--- WHAT NEEDS TO BE DONE ---
Your task is to return the span of lines beginning at the one with "Taguig Flower Delivery (196, 1061)" and ending at the last line of the data, exactly as it stands.

:: EXCERPTED RECORDS

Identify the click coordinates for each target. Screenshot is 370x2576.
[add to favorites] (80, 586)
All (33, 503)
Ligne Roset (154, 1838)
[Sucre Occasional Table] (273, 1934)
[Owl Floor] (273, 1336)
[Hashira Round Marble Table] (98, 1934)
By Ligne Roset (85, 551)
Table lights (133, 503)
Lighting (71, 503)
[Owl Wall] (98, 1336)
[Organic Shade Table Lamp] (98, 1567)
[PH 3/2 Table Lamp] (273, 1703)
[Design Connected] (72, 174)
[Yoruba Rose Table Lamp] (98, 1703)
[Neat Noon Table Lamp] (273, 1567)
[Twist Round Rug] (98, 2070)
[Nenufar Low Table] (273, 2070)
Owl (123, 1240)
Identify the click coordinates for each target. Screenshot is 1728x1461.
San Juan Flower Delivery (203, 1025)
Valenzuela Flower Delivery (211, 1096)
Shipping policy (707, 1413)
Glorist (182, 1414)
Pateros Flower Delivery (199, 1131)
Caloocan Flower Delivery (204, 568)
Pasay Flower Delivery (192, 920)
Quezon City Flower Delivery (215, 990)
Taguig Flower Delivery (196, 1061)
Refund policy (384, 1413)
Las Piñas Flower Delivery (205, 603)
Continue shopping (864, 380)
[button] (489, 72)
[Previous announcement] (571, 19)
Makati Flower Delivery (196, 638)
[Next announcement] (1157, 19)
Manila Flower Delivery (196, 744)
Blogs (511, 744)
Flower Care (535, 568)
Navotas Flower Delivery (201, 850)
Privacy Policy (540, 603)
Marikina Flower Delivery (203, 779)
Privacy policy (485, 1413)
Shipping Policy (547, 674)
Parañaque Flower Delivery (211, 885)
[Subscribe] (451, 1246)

::::

--- RESULT ---
Taguig Flower Delivery (196, 1061)
Refund policy (384, 1413)
Las Piñas Flower Delivery (205, 603)
Continue shopping (864, 380)
[button] (489, 72)
[Previous announcement] (571, 19)
Makati Flower Delivery (196, 638)
[Next announcement] (1157, 19)
Manila Flower Delivery (196, 744)
Blogs (511, 744)
Flower Care (535, 568)
Navotas Flower Delivery (201, 850)
Privacy Policy (540, 603)
Marikina Flower Delivery (203, 779)
Privacy policy (485, 1413)
Shipping Policy (547, 674)
Parañaque Flower Delivery (211, 885)
[Subscribe] (451, 1246)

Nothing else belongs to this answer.